The following is an interview with sales guru and best-selling author Jill Konrath. We spoke with Jill about her most recent book, More Sales, Less Time, and the strategies and tools that sales professionals can use to work smarter.
Q: Your most recent book is called More Sales, Less Time. What would you say is the biggest challenge for sales professionals when it comes to effectively spending their time?
A: The biggest challenge for anybody in sales today is the fact that we live in a digital world. And when you live in a digital environment and constantly have to be on social networks and email, you are exposed to innumerable distractions on a regular basis. Every email has the potential to send you down a rabbit hole. A half an hour can go by and you’ve clicked from one article to the next and suddenly you find yourself watching a video about a sinkhole in Florida!
But it’s not that we lack willpower or can’t control ourselves – we’re designed as human beings to pay attention to everything that is distracting. So when we go online, our amygdala, which is the oldest part of our brain and is designed to protect us from anything new in the environment, jumps to the forefront and says, “Here, I’ve got this.” And every time the amygdala discovers something new, our brain is rewarded with a shot of dopamine, which is a feel-good hormone. We get pleasure from being distracted – that’s what we’re fighting on an everyday basis.
Q: So given that, what are some strategies you can offer to help sales folks work more efficiently?
A: The first step is to recognize that you do not have sufficient willpower in your body to fight the distractions that you’re up against all day long. The second step is to get a baseline of how you’re currently behaving online, because most people don’t even realize how much of their time is frittered away on non-productive activities.
I also suggest that you consciously reduce anything that can pull you away or distract you from the task at hand. Probably the biggest thing people can do is to turn off all notifications so that you can’t see when you get a new email or when someone mentions you on Facebook, thereby putting you in charge of your environment.
Q: What are some of the consequences of failing to take these steps?
A: If you’re constantly bouncing back and forth from activity to activity, it increases the amount of time it takes to do your work by 20-40%. The other issue is that it actually reduces the ability to be good at your job. Research shows that when women bounce from task to task, it reduces their IQ by 5 points, and when men switch back and forth between activities, it reduces their IQ by 15 points.
This matters because in today’s business environment, you need to bring your best game and be thinking about prospect needs and issues, how to get buy-in, how to beat competition, etc. So at a time when we need to use our brains to differentiate ourselves and win deals, we are actually causing ourselves to be worse at what we do. This isn’t just a function of productivity; this is a function of quality and effectiveness.
Q: One of the main reasons why the sales process exists is to help salespeople be more productive and efficient. But if it’s not set up correctly, the sales process can actually detract from focus and performance. What is your advice for helping companies make sure that their sales processes are built to fuel efficiency?

+ + + +

■ **DIRECTIVE**: Copy the passage of the sales productivity interview starting at "Q: So given" and ending at "take these steps?", word for word. The listing that follows has no connection to the interview.

■ **DATA SECTION**:
+ + + +

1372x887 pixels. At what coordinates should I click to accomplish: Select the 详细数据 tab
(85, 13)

+ + + +

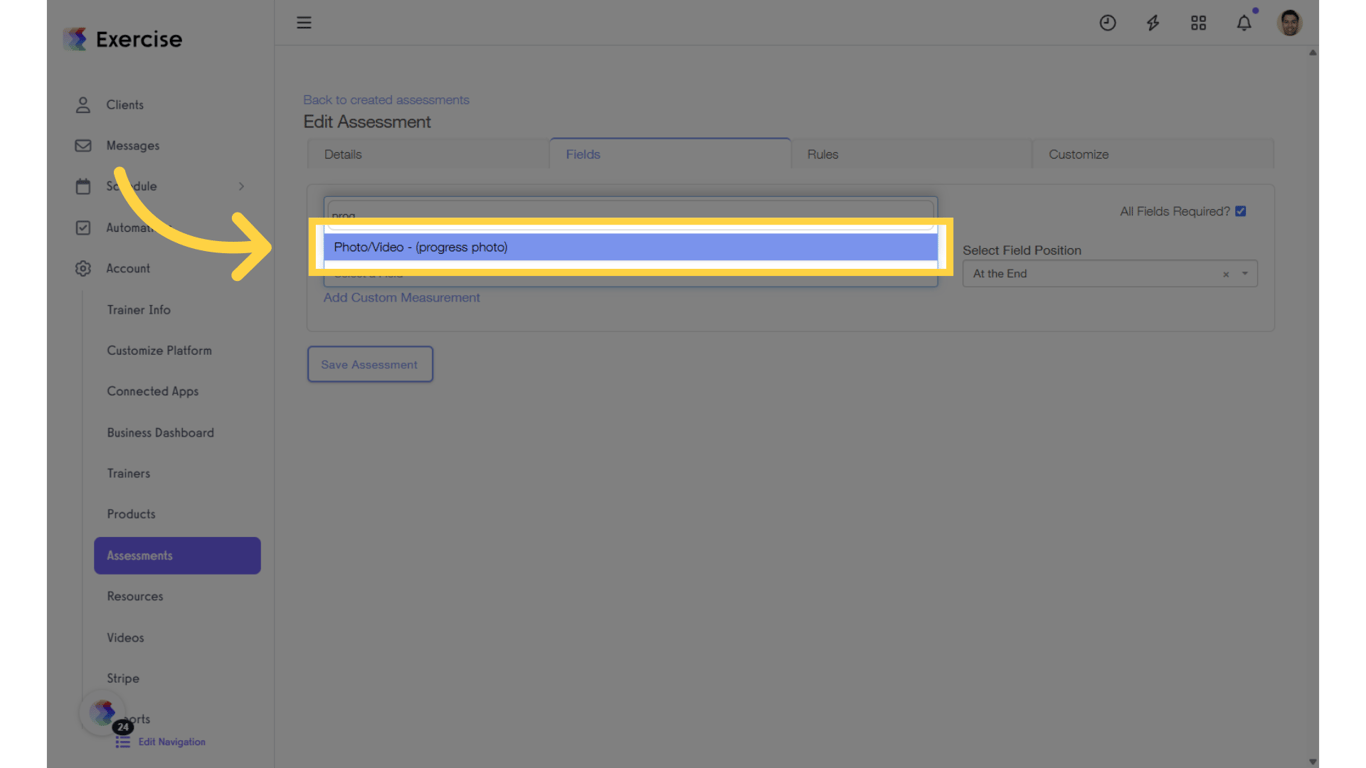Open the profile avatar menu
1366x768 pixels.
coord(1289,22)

+ + + +

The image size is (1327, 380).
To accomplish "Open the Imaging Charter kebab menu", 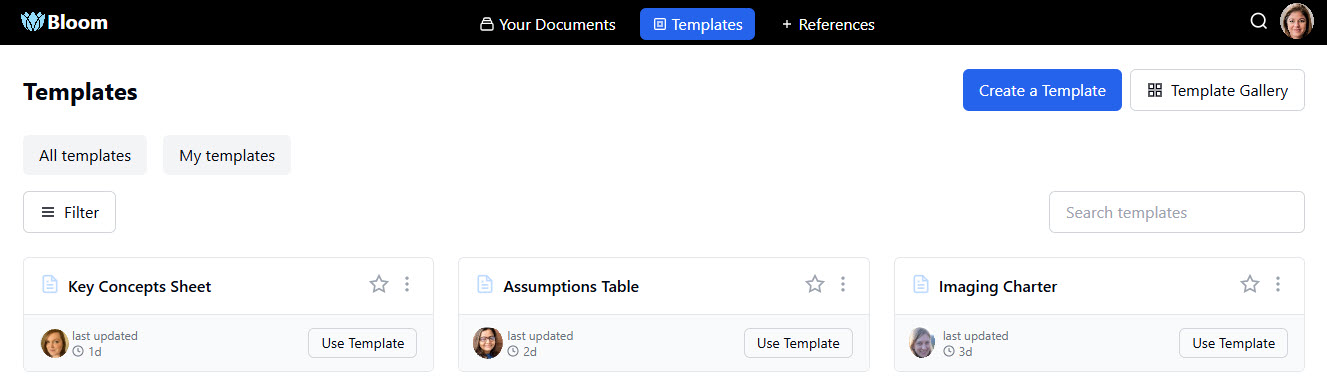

+ + + +

■ **ANSWER TO THE EXERCISE**:
Q: So given that, what are some strategies you can offer to help sales folks work more efficiently?
A: The first step is to recognize that you do not have sufficient willpower in your body to fight the distractions that you’re up against all day long. The second step is to get a baseline of how you’re currently behaving online, because most people don’t even realize how much of their time is frittered away on non-productive activities.
I also suggest that you consciously reduce anything that can pull you away or distract you from the task at hand. Probably the biggest thing people can do is to turn off all notifications so that you can’t see when you get a new email or when someone mentions you on Facebook, thereby putting you in charge of your environment.
Q: What are some of the consequences of failing to take these steps?